“Nicolas Sarkozy veut réécrire l’Histoire“

Les élèves de Terminale S bientôt privés d’Histoire Géographie ? Si l’on en croit la réforme du lycée présentée en décembre par le ministre de l’éducation Luc Chatel, l’enseignement de l’Histoire Géographie en filière scientifique sera regroupée sur la seule année de première.

Au moment où le gouvernement organise le débat sur l’identité nationale, la suppression d’une matière propice à forger l’esprit critique engendre une levée de boucliers de la part des enseignants mais aussi des élèves et leurs parents. Retour sur la reforme en compagnie de Bruno Benoit professeur d’Histoire à l’institut d’études politiques de Lyon et président de l’antenne régionale de l’Association des professeurs d’Histoire Géographie.

Lyon Capitale : Pourquoi vous mobilisez-vous contre la réforme ?

Bruno Benoit : La suppression de l’Histoire Géographie en Terminale S est préoccupante. Le ministère de l’éducation nous dit que quantitativement, cela ne changera rien. Les heures perdues seraient reportées en première année. C’est faux, les lycéens vont perdre 1h30 par semaine. De plus, c’est la première fois qu’on enlèverait l’Histoire Géo d’une classe de terminale. Cela peut porter préjudice aux étudiants qui ont besoin d’un excellent niveau de culture générale pour rentrer dans des grandes écoles comme Sciences Politiques. On nous parle de la possibilité d’une option, mais rien de concret. Nous savons bien que tout ce qui est optionnel est voué à disparaitre avec le temps.

Certaines fédérations de parents d’élèves accusent les professeurs d’Histoire Géographie de corporatisme; ils ne feraient que défendre leurs heures de travail, qu’en pensez-vous ?

Ces accusations sont de mauvaise foi.

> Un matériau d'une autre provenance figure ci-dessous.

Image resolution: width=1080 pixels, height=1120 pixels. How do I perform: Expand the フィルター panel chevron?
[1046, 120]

Globalement les fédérations de parents d’élèves nous soutiennent de même que les lycéens. Les anti-réformes font l’unanimité. Quand Luc Chatel dit qu’il a interrogé tout le monde avant d’élaborer son projet, je me demande qui a été questionné. Cette réforme est une remise en cause de la formation intellectuelle de la jeunesse française. On souhaite modeler des scientifiques qui n’auront pas forcement tous les outils pour affronter un monde de plus en plus complexe. A l’heure où l’on parle du débat sur l’identité nationale, cette volonté de supprimer une matière forgeant l’esprit critique est paradoxale.

A votre avis, pourquoi vouloir supprimer l’Histoire Géographie ?

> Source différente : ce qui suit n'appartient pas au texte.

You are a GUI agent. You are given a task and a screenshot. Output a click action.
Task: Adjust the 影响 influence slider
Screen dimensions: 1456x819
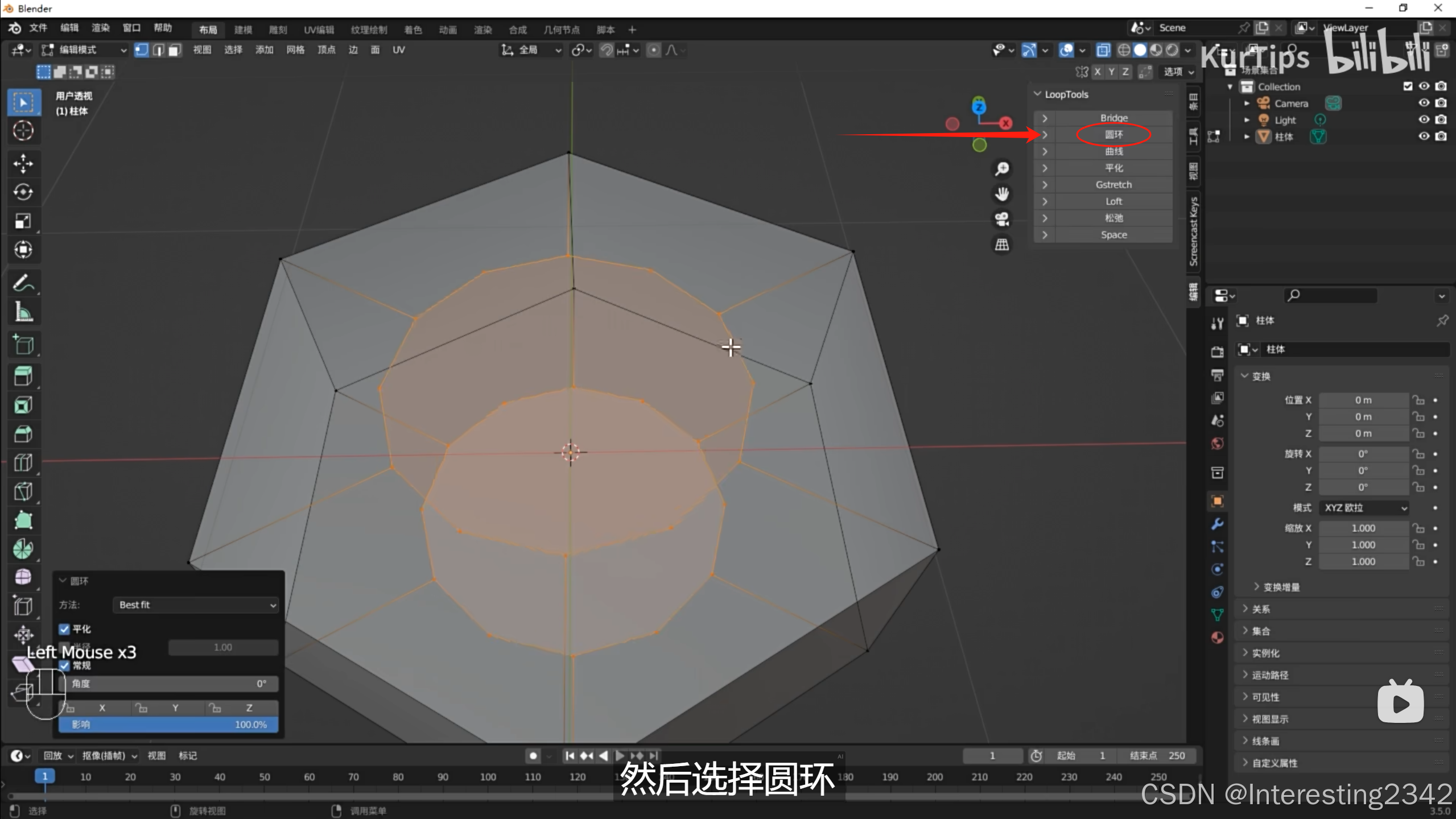pos(168,725)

J’ai trois hypothèses. La première est purement technocratique : on fait des économies en supprimant 1h30 par semaine. La seconde est politique : on veut des cadres scientifiques qui soient des bons exécutants avec des formations citoyennes moins élevées, des gens moins contestataires. Enfin, la dernière hypothèse serait que les gens du cabinet du ministère de l’éducation aient un compte à régler avec l’Histoire Géographie. Luc Chatel est essentiellement entouré par des juristes. Ont-ils un problème avec cette matière ? Je ne sais pas, dans la filière technologique, on rajoute des heures d’Histoire Géo. Tout cela me laisse pantois.

Que pensez-vous de ces politiques qui utilisent l’Histoire et militent pourtant pour sa suppression en Terminale S ?

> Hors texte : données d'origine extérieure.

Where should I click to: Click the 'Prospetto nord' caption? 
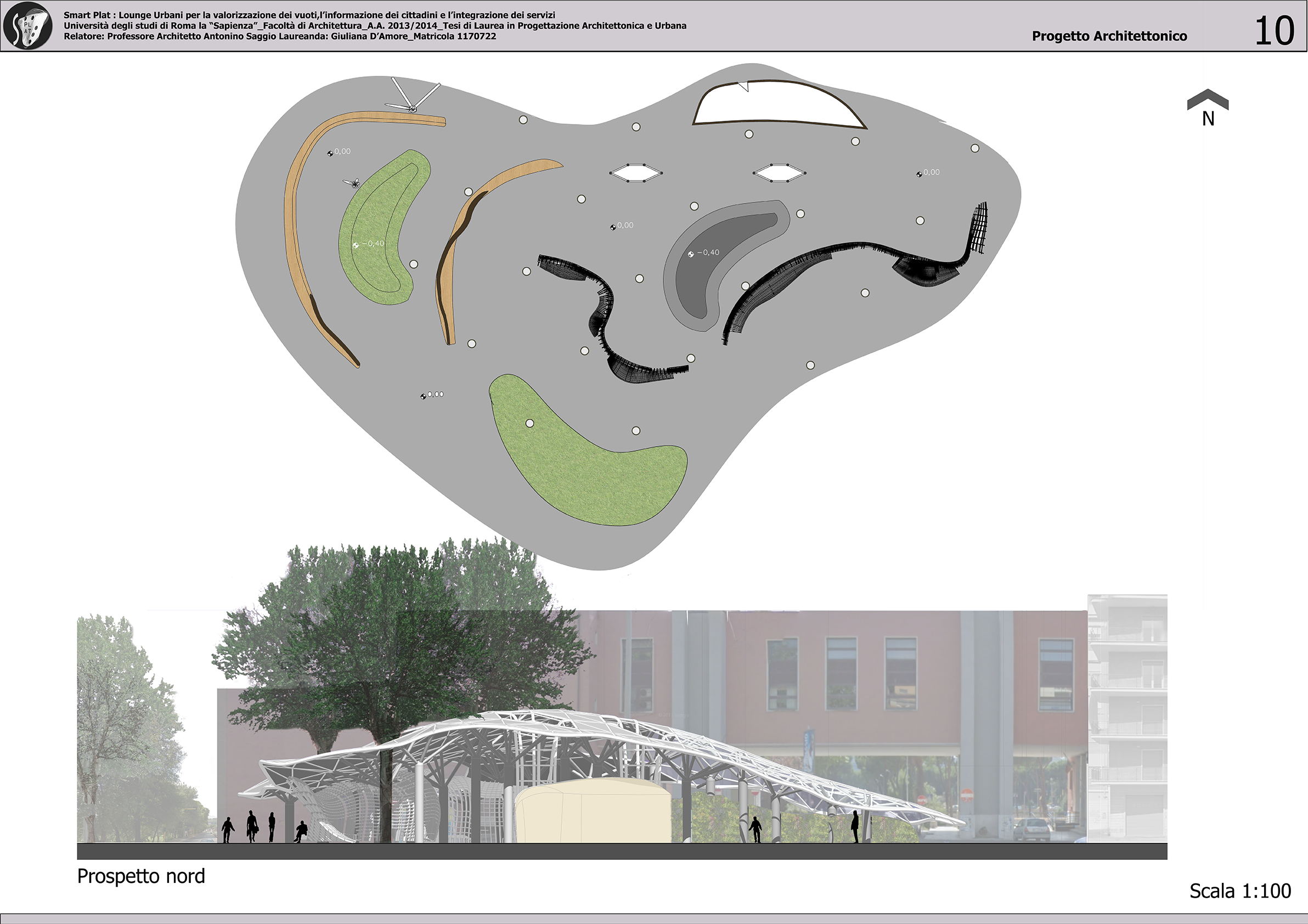click(140, 876)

Le président Sarkozy veut réécrire l’Histoire. Nous l’avons vu avec l’affaire du mur de Berlin. Il a tenté de faire croire qu’il était présent le jour de la chute, ce qui était faux. Les américains appellent cela le « Storytelling ». De même, le débat sur l’identité nationale, indissociable de l’Histoire Géographie, ne devrait pas être mis en place par le pouvoir. Il n’est pas inutile en soi. Nous sommes bousculés par le retour du religieux dans notre société. Le débat aurait du venir des citoyens eux même, sans que l’Etat n’ait à intervenir. Il s’agit là d’une boite de pandore.